About DirectCompute
After NVidia Cuda, OpenCL we got DirectX’s version (of GPGPU parallelism for numerical calculations) named DirectCompute. All three technologies are very similar and have one goal: to provide some sort of API and shader language for numerical calculations that GPGPU is capable of. And if you use it wisely the performance gains over normal CPU are huge, really huge. Not just that you offload CPU but the calculations due to GPGPU massive multithreading (and multicore) are much faster compared to even the most advanced x64 CPU.
It works like this: you prepare enough data that can be worked on in parallel, send it to GPGPU, wait till GPGPU finished processing the data and fetch the results back to the CPU where your application can use them. You can achieve up to a TFLOP with a graphics card sold today.

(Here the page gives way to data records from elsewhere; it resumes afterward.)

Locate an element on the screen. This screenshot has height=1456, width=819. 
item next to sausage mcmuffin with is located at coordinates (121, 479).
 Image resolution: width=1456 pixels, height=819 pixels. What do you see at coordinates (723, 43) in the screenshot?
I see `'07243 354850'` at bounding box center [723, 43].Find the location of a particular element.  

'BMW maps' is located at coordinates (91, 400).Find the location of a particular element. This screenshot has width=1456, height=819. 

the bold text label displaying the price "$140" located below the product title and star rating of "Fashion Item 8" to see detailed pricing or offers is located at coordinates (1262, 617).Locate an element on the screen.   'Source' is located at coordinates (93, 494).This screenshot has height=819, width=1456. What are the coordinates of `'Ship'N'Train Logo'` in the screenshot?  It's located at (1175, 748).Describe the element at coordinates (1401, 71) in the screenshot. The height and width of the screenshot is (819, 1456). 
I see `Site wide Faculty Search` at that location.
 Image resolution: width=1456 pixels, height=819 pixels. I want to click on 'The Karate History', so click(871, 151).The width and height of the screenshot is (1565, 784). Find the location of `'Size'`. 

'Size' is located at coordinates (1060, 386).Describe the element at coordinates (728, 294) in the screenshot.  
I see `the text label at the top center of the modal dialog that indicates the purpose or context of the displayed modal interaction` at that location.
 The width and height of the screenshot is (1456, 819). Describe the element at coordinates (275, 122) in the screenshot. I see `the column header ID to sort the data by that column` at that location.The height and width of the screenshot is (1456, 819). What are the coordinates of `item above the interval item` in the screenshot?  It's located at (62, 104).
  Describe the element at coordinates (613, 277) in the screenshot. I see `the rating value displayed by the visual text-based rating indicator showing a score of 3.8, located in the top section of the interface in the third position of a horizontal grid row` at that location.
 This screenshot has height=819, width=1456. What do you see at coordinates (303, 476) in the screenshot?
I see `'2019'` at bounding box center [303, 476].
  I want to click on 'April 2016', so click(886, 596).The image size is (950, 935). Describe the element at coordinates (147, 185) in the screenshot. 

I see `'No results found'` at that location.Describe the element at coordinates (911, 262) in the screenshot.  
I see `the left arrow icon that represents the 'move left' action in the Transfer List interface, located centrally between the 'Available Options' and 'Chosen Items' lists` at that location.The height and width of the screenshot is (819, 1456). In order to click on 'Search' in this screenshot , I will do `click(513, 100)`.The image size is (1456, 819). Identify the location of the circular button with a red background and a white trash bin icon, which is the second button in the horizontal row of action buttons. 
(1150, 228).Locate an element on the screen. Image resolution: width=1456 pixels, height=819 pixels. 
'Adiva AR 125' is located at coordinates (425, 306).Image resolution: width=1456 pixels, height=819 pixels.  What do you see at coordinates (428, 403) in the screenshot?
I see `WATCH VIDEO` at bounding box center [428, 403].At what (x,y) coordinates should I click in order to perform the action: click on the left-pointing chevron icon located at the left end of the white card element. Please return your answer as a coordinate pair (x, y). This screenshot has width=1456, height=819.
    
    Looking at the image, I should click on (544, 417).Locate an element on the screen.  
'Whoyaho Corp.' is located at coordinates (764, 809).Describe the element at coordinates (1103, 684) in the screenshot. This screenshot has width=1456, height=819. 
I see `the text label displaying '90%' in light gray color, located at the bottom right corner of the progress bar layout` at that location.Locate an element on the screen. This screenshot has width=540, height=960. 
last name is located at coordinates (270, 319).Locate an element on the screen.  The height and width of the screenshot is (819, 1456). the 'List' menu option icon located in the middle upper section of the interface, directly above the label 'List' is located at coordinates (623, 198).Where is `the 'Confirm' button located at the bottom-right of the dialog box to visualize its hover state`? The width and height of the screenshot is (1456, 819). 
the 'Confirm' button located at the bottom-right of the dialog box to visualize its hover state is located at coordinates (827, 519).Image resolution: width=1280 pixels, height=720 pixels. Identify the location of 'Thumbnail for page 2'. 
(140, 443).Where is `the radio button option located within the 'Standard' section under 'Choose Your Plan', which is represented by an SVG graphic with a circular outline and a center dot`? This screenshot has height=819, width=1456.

I guess this information is enough to see what is all about. For more information on the topic check out Cuda and OpenCL. I’d suggest to check out the DirectCompute web site but the reality is that I couldn’t find any official (or non-official) page that deals with it (it is the youngest of the three but still that could be more online information, don’t you think). However you might check the DirectCompute PDC 2009 presentation here and a simple tutorial.
Of the three I am most interested in DirectCompute because:
- Cuda is tied to NVidia GPGPU while OpenCL and DirectCompute aren’t
- I prefer using DirectX over OpenGL for a simple reason – I did work for a client using DirectX so I am more familiar with it
I have a NVidia silent GeForce 9600 series graphic card (cards from GeForce 8 and up are supported) and the good news is that NVidia has been supporting CUDA for a while and recently introduced support for DirectCompute as well. OpenCL is also supported. I don’t know the current state of support for ATI cards.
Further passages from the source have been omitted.